I have had no discernable problems using motor oil when I had to, including slightly used oil. Though I can see where oil mix would be too thin since it is like water.

sawguy21

In the early days, 30W was used as buzz says but that was with hard tip bars and loose chains by todays standards. The chain was moving at half the speed too. I have found that a blued bar will wear more quickly which means more work keeping the chain properly tensioned. You should see some of the bars that come into our shop on homeowner saws.
old age and treachery will always overcome youth and enthusiasm

StihlDoc

Gentlemen, there is nothing wrong with the bar. If you were to remove all the paint from the bar you would find that the rails are blue all around the bar. This is because the bar rails are induction hardened (an electric heat treating process) in the manufacturing process.

leweee

Quote from: StihlDoc on April 06, 2005, 12:12:38 PM
Gentlemen, there is nothing wrong with the bar. If you were to remove all the paint from the bar you would find that the rails are blue all around the bar. This is because the bar rails are induction hardened (an electric heat treating process) in the manufacturing process.
I always wondered why Stihl painted those cheap laminated bars  ::)
just another beaver with a chainsaw &  it's never so bad that it couldn't get worse.

bitternut

If it were my saw I would take the bar off, clean the groove, and file any burrs off the edge of the bar. Then I would put the bar and chain back on with the bar flipped over. Next I would tighten the chain up good and tight, get out my file and sharpen chain. Readjust the chain for proper tension, fill the saw with gas and bar oil. Then I would start the saw and check that the oiler was working properly by running the saw at medium high speed close to a piece of cardboard or some other surface that would show up whether oil was being flung from the spinning chain. If no oil or not enough I would stop and address the oiler issue. If plenty of oil getting to the chain and bar I would use saw as is. You may need to adjust the chain tension a couple of times sooner than normal but it will settle down to normal shortly. If you did soften the bar rail I doubt that you affected it very deeply.
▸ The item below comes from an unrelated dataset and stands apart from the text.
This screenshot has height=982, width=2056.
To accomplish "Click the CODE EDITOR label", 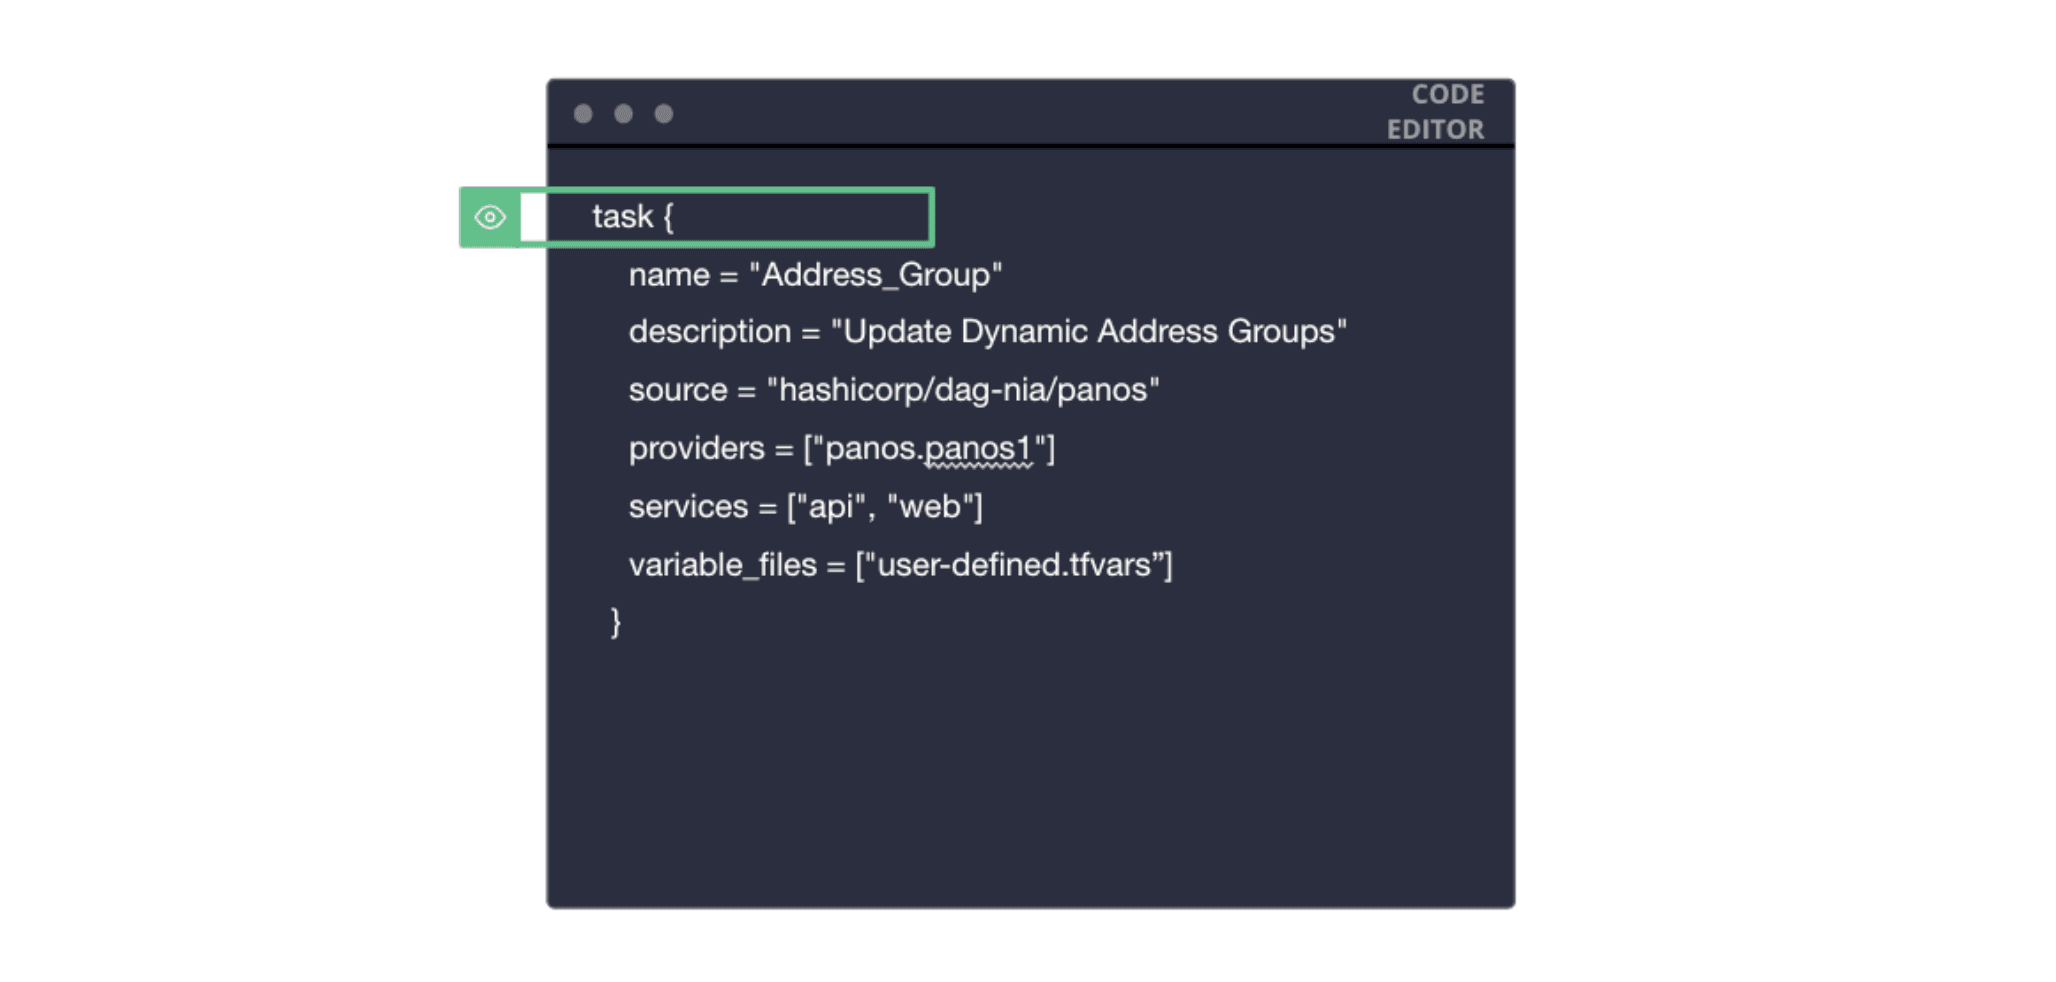I will (1435, 112).
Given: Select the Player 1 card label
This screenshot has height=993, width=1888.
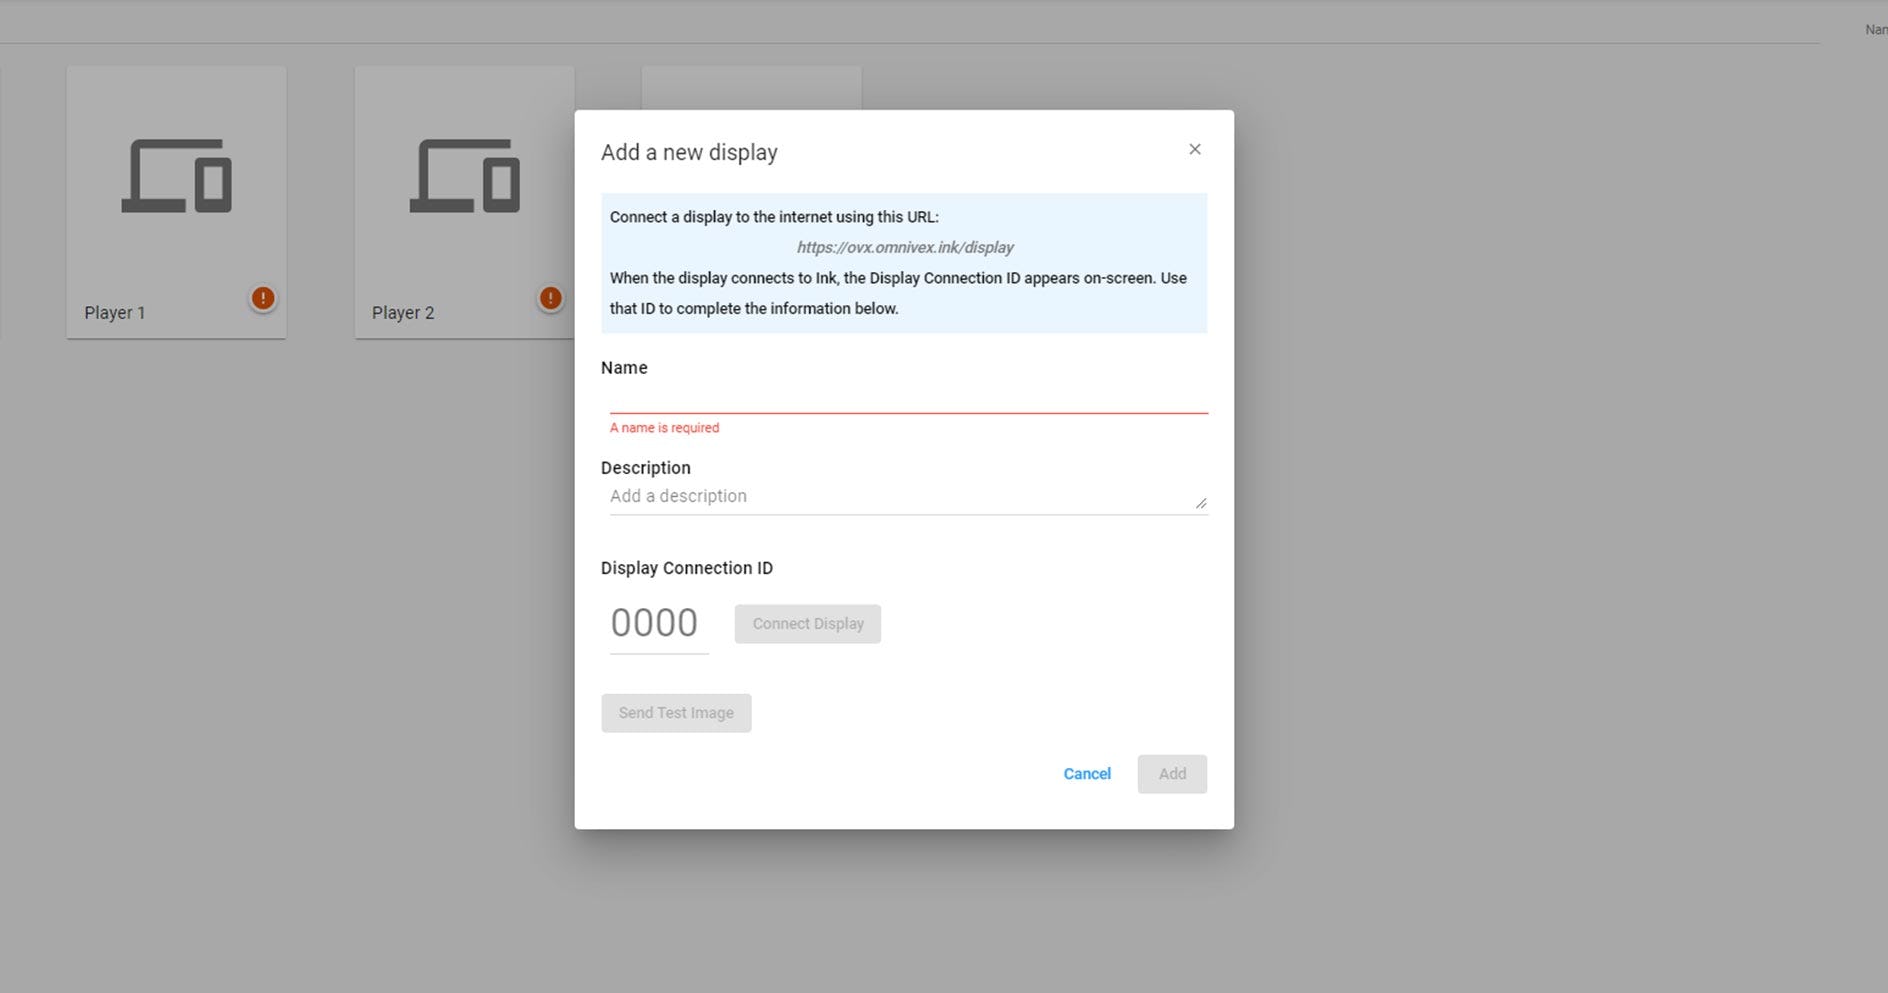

Well...........thats what I would do.

sigidi

Well then Doc, keep business as usual??

Bitternut, I do try to make sure I am getting oil on the bar each time I start up, by holding it near the log 'til the oil flicks off going at about half speed or the fast idle setting.

Well I am off to get a new chain anyways as I was sharpening and got down to the metal around the rivets so I guess I have gone far enough on this chain.

Even though the pics don't show too much used up on the teeth, I am only a newb and haven't finished perfecting my sharpening yet so I have obviously been a bit wayward in something to have gotten to the rivets with so much cutter left, is that about right?
Always willing to help - Allan

StihlDoc

Just file off any burrs that may have formed on the sides of the bar rails and you are good to go. Also, check that the rails are even. You can dress up the rails on any disc or belt sander that has a table that allows you to place the bar perpindicular to the sanding surface. Your pictures show plenty of material around the rivets. Unless you have filed deeply into the tie straps, you can probably get the chain brought back into acceptable condition. If the pictures are not accurate, suggest you get a new chain if you have filed into the rivet area. Get yourself a file guide. This will keep you from forcing the file too deep into the gullet. Make sure you are using the correct diameter of file. Your photos look like you are using 3/8" pitch chain. If so, you should be using a 13/64" file (or the metric equivalent).

rahtreelimbs

If you have that much worry about the bar, get a new one. For what they cost and this experience you learned from you are better off.


I always have a new backup bar for every chain/bar combo that I have.
Nothing Like A  Modded Saw To Start Your Day!!![/SIZE]               Later, Rich.